Und doch sind Sie in gewisser Weise in ihre Fußstapfen getreten, oder?
Vor über zwanzig Jahren hat mich meine Mutter bei der Berlinale gefragt, ob ich nicht als ihre Assistentin mitwirken möchte. So bekam ich immer größere Aufgabenbereiche. Natürlich nicht nur auf die Berlinale bezogen, sondern in ihrer Firma. Es ging immer mehr um die Organisation von Dolmetschern, was ich auch heute mache.

Ist Englisch als Weltsprache auf dem Vormarsch?
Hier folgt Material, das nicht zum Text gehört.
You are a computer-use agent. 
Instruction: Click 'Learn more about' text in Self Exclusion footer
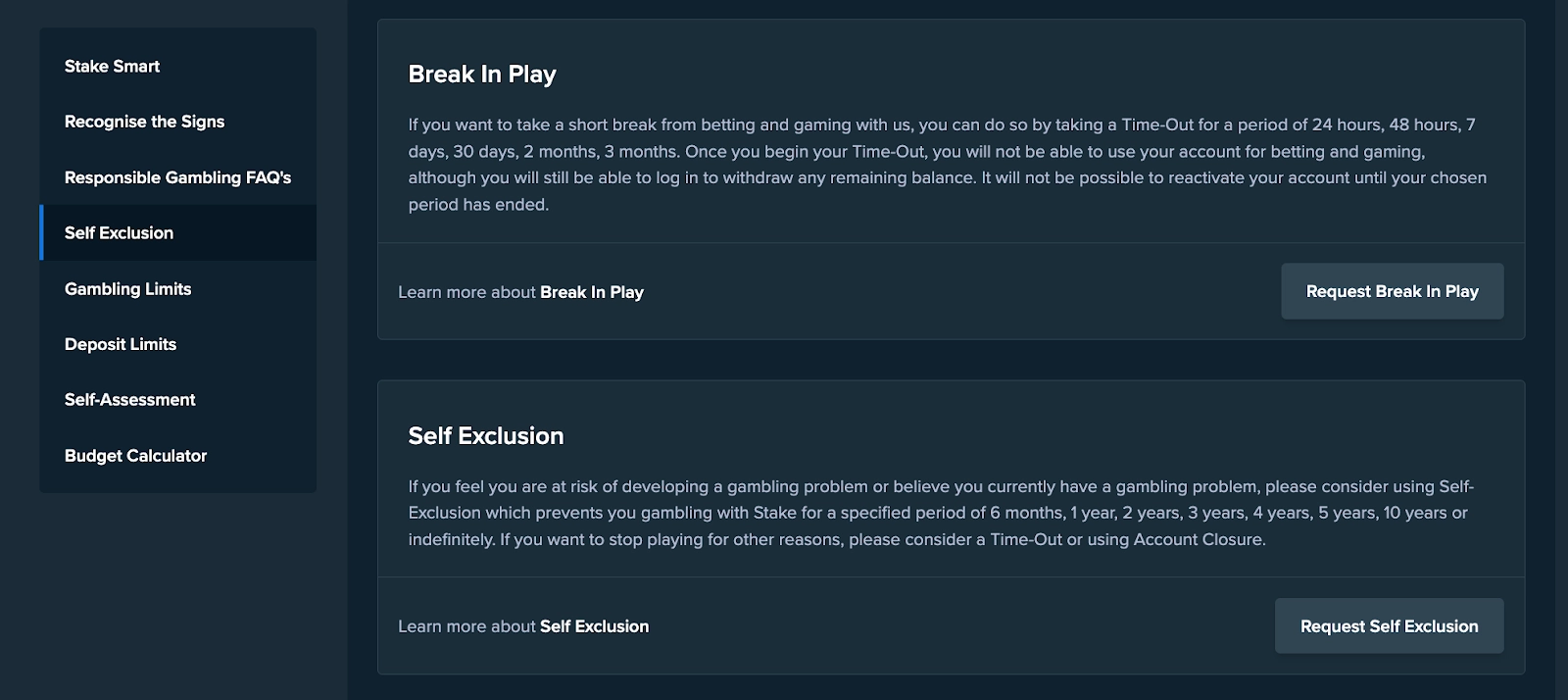click(466, 626)
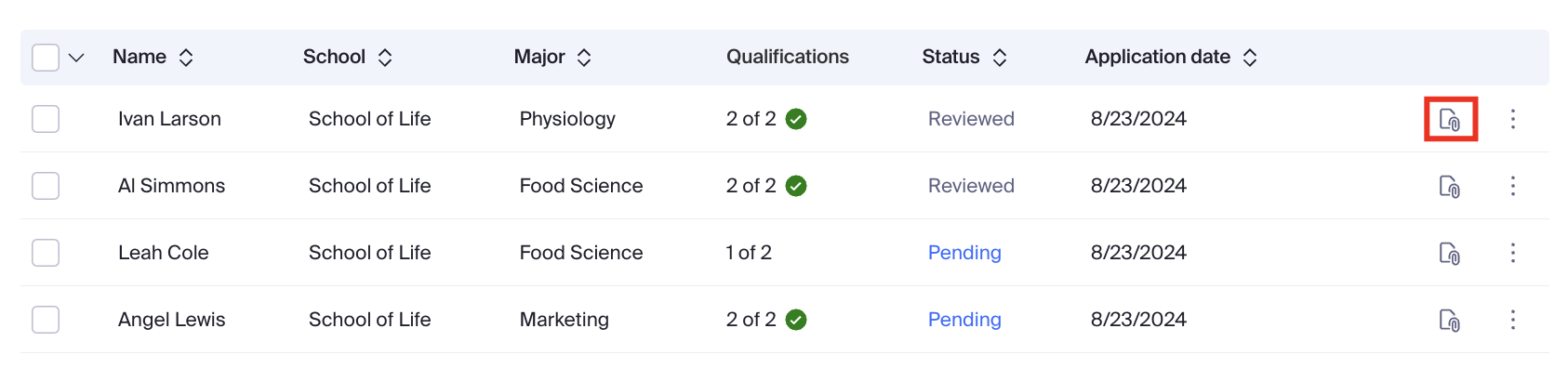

Auf jeden Fall. Insofern, dass oft kein Dolmetschen stattfindet und alles auf Englisch gemacht wird. Veranstaltungen, die früher einen Dolmetscher erfordert haben, kommen nun ohne aus. Dabei wird oft übersehen, dass Englisch nicht gleich Englisch ist. Das ist ein Trugschluss. Fachkongresse über Dinge wie Bautechnik, erfordern Fachbegriffe. Gehobenes Englisch hat eine andere Qualität, als das Englisch, das „jeder spricht“.

Bei der Berlinale gibt es häufig Publikumsgespräche in Englisch.
Ja, aber da wurde aus Erfahrungen gelernt. Z. B. beim Panorama versucht die Gästebetreuung schon im Vorfeld ganz genau zu klären, wie gut das Englisch der Gäste ist. Man erklärt Ihnen, dass sie auf einer Bühne stehen oder auf dem Pressekonferenz-Podium sitzen und dort vor teilweise hunderten von Leuten Englisch sprechen müssen. Die Gäste werden gefragt, ob sie sich das zutrauen oder ob sie lieber einen Dolmetscher haben wollen. Es gibt immer Menschen mit übersteigertem Selbstwertgefühl, die denken sie können es und können es dann nicht. Wir versuchen das auf ein Minimum zu reduzieren.